Hey b^3, I'm having a bit of trouble understanding your method above ^. When I first did it, I did it this way (would you/someone mind commenting?)

$a = \frac{F(x)}{m}$

$\frac{d}{dx}(\frac{1}{2}v^2) = \frac{F(x)}{m}$

Using the Numerical approximation formula

$(x_0,v_0) = (a, b)$

$\therefore \frac{1}{2}v^2 =\int_{x_{0}}^{x_{1}}\frac{F\left(t\right)}{m}dt+v_{0}$

$\therefore v^2 = \frac{2}{m} \int_{x_{0}}^{x_{1}}F(t)dx+v_{0}$

$\therefore v = \sqrt{\frac{2}{m} \int_{x_{0}}^{x_{1}}F(t)dx+v_{0}^2}$

For $v_{0}$ to be $v_{0}^2$ I sort of just assumed it must be outside of the squareroot.

Thanks (and I looked at your latex coding, it is so complicated o_O)
That second method is seriously neat btw. Wish we learnt it.

lzxnl · « **Reply #2540 on:** November 01, 2013, 11:32:24 am »

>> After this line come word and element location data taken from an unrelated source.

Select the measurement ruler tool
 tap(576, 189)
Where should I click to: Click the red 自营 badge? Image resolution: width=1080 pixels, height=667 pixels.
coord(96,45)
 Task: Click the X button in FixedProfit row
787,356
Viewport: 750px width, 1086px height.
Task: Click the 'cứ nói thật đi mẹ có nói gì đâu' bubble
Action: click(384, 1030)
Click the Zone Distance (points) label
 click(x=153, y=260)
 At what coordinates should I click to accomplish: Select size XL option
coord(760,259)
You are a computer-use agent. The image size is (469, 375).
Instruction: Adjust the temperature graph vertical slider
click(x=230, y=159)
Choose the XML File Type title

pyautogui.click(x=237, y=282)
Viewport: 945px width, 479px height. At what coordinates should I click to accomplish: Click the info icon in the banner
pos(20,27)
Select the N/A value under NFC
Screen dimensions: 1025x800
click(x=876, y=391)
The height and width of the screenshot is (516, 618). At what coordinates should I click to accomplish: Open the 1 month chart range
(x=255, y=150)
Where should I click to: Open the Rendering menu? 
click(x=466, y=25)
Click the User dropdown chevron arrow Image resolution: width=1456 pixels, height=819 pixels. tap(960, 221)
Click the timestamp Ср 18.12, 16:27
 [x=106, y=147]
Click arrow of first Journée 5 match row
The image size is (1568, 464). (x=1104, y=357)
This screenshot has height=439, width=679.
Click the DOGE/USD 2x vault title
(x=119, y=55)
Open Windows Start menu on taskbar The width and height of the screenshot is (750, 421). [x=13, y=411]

Quote from: ahat on November 01, 2013, 10:56:15 am

Hey b^3, I'm having a bit of trouble understanding your method above ^. When I first did it, I did it this way (would you/someone mind commenting?)

$a = \frac{F(x)}{m}$

$\frac{d}{dx}(\frac{1}{2}v^2) = \frac{F(x)}{m}$

Using the Numerical approximation formula

$(x_0,v_0) = (a, b)$

$\therefore \frac{1}{2}v^2 =\int_{x_{0}}^{x_{1}}\frac{F\left(t\right)}{m}dt+v_{0}$

$\therefore v^2 = \frac{2}{m} \int_{x_{0}}^{x_{1}}F(t)dx+v_{0}$

$\therefore v = \sqrt{\frac{2}{m} \int_{x_{0}}^{x_{1}}F(t)dx+v_{0}^2}$

For $v_{0}$ to be $v_{0}^2$ I sort of just assumed it must be outside of the squareroot.

Thanks (and I looked at your latex coding, it is so complicated o_O)
That second method is seriously neat btw. Wish we learnt it.

You didn't actually use a numerical approximation formula; you did the same thing as b^3 did above with finding the integration constant.

With one flaw.

$\frac{d}{dx}(\frac{v^2}{2})=\frac{F(x)}{m}$

The integration formula for the solution would have $\frac{v_0^2}{2}$ as the integration constant.

ahat · « **Reply #2541 on:** November 01, 2013, 11:52:08 am »

Quote from: nliu1995 on November 01, 2013, 11:32:24 am

You didn't actually use a numerical approximation formula; you did the same thing as b^3 did above with finding the integration constant.

With one flaw.

$\frac{d}{dx}(\frac{v^2}{2})=\frac{F(x)}{m}$

The integration formula for the solution would have $\frac{v_0^2}{2}$ as the integration constant.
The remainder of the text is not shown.